Current number of TNOs: 1354 (including Pluto)
Current number of Centaurs/SDOs: 435
Current number of Neptune Trojans: 12

Out of a total of 1801 objects:
   663 have measurements from only one opposition
     635 of those have had no measurements for more than a year
       328 of those have arcs shorter than 10 days
(for more details, see: http://www.boulder.swri.edu/ekonews/objects/recov_stats.jpg)


Reanalyzing the Visible Colors of Centaurs and KBOs:
What is There and What we Might be Missing
N. Peixinho1, A. Delsanti2, and A. Doressoundiram3

1 Unidad de Astronomía, Fac. de Ciencias Básicas, Universidad de Antofagasta, Avda. U. de Antofagasta 02800, Antofagasta, Chile
2 Aix Marseille Université, CNRS, LAM (Laboratoire d'Astrophysique de Marseille) UMR 7326, 13388 Marseille, France
3 Observatoire de Paris, Site de Meudon, 5 place Jules Janssen, 92190 Meudon, France

Since the discovery of the Kuiper Belt, broadband surface colors were thoroughly studied as a first approximation to the object reflectivity spectra. Visible colors (BVRI) have proven to be a reasonable proxy for real spectra, which are rather linear in this range. In contrast, near-IR colors (JHK bands) could be misleading when absorption features of ices are present in the spectra. Although the physical and chemical information provided by colors are rather limited, broadband photometry remains the best tool for establishing the bulk surface properties of KBOs and Centaurs.

In this work, we explore for the first time general, recurrent effects in the study of visible colors that could affect the interpretation of the scientific results: i) how a correlation could be missed or weakened as a result of the data error bars, ii) the ``risk'' of missing an existing trend because of low sampling, and the possibility of making quantified predictions on the sample size needed to detect a trend at a given significance level -- assuming the sample is unbiased, iii) the use of partial correlations to distinguish the mutual effect of two or more (physical) parameters, and iv) the sensitivity of the ``reddening line'' tool to the central wavelength of the filters used.

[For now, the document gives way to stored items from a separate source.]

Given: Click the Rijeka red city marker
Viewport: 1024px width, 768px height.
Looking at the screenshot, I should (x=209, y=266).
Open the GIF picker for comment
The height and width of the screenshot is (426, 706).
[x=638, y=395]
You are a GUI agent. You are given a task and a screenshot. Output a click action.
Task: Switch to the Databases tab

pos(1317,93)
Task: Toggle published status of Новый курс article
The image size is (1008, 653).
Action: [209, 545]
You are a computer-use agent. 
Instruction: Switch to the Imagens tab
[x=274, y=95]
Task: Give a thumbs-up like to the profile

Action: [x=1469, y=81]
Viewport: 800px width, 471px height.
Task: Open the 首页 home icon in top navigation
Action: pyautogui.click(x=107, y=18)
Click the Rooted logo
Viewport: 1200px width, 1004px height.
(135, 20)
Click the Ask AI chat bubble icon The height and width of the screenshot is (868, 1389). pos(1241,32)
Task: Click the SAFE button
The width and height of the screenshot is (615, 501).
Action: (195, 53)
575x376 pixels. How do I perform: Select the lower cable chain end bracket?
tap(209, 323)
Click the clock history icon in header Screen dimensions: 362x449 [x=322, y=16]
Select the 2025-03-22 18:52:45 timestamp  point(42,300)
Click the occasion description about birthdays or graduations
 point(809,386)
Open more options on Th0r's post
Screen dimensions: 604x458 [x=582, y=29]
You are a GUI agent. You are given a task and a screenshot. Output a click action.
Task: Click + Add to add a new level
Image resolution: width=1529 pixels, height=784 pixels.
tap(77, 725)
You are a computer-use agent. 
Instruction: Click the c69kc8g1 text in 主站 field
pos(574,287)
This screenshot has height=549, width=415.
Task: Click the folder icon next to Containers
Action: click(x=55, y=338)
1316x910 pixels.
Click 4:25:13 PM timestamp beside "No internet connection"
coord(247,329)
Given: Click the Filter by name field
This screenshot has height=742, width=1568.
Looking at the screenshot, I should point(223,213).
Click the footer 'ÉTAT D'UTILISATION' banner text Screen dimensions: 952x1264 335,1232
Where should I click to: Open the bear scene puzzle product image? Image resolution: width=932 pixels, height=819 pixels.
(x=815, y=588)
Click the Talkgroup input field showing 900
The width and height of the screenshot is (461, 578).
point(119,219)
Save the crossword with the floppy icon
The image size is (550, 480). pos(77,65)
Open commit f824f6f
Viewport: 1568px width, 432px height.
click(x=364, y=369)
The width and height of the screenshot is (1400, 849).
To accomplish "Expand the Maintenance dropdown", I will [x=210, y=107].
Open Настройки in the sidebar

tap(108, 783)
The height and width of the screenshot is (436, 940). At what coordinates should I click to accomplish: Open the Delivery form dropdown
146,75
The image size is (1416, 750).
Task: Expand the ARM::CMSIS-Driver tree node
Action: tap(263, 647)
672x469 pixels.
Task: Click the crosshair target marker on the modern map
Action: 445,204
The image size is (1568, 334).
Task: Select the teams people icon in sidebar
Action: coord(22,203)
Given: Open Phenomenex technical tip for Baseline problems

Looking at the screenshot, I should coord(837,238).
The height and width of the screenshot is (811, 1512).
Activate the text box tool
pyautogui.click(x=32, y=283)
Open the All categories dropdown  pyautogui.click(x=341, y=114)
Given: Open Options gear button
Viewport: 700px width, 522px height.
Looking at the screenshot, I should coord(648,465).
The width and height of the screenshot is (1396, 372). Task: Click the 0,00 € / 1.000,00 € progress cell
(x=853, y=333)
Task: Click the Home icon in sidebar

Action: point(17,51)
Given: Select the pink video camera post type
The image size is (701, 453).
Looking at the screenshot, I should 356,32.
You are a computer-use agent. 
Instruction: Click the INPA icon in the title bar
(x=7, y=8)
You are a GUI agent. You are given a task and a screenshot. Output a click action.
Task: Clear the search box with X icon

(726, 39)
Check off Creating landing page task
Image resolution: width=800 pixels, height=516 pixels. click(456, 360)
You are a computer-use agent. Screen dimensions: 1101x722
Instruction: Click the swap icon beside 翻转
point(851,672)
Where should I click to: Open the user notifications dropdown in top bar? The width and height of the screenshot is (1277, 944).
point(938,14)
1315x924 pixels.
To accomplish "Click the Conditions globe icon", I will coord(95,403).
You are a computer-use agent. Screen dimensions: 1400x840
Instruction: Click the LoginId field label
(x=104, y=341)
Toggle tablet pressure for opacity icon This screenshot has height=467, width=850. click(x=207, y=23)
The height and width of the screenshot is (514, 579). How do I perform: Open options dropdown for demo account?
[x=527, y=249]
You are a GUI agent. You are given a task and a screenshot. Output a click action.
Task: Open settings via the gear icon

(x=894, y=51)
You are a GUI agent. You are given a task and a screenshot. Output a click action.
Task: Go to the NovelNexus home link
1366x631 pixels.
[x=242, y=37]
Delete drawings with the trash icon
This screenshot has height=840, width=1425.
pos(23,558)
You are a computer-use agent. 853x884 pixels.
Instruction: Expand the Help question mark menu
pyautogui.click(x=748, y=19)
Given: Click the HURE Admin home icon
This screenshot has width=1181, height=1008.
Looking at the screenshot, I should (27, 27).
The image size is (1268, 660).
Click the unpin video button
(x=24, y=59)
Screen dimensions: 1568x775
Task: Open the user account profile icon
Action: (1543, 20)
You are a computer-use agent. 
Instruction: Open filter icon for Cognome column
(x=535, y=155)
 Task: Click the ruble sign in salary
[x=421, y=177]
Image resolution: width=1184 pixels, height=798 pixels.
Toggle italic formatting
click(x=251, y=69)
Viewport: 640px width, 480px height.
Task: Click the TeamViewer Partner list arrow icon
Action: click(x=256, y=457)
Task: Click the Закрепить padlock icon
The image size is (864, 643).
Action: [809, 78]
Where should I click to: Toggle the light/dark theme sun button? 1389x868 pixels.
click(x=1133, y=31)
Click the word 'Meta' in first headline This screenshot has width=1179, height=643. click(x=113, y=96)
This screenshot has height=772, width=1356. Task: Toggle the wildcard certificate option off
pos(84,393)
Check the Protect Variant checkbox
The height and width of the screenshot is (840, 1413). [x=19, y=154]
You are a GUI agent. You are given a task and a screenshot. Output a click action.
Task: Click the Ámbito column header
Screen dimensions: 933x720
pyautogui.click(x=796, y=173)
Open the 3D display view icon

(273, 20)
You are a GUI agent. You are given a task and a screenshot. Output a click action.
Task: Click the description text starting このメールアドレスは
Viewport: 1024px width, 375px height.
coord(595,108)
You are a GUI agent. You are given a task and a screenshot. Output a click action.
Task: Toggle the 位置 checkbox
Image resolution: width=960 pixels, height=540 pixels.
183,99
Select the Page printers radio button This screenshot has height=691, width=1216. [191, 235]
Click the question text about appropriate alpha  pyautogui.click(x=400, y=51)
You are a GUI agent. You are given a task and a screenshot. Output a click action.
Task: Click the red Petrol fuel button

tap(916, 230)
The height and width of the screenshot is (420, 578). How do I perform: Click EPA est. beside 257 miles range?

To illustrate and apply these new tools, we have compiled the visible colors and orbital parameters of about 370 objects available in the literature -- assumed, by default, as unbiased samples -- and carried out a traditional analysis per dynamical family.

Our results show in particular how a) data error bars impose a limit on the detectable correlations regardless of sample size and that therefore, once that limit is achieved, it is important to diminish the error bars, but it is pointless to enlarge the sampling with the same or larger errors; b) almost all dynamical families still require larger samplings to ensure the detection of correlations stronger than $\pm$0.5, that is, correlations that may explain $\sim 25$% or more of the color variability; c) the correlation strength between (V-R) vs. (R-I) is systematically lower than the one between (B-V) vs. (V-R) and is not related with error-bar differences between these colors; d) it is statistically equivalent to use any of the different flavors of orbital excitation or collisional velocity parameters regarding the famous color-inclination correlation among classical KBOs -- which no longer appears to be a strong correlation -- whereas the inclination and Tisserand parameter relative to Neptune cannot be separated from one another; and e) classical KBOs are the only dynamical family that shows neither (B-V) vs. (V-R) nor (V-R) vs. (R-I) correlations. It therefore is the family with the most unpredictable visible surface reflectivities.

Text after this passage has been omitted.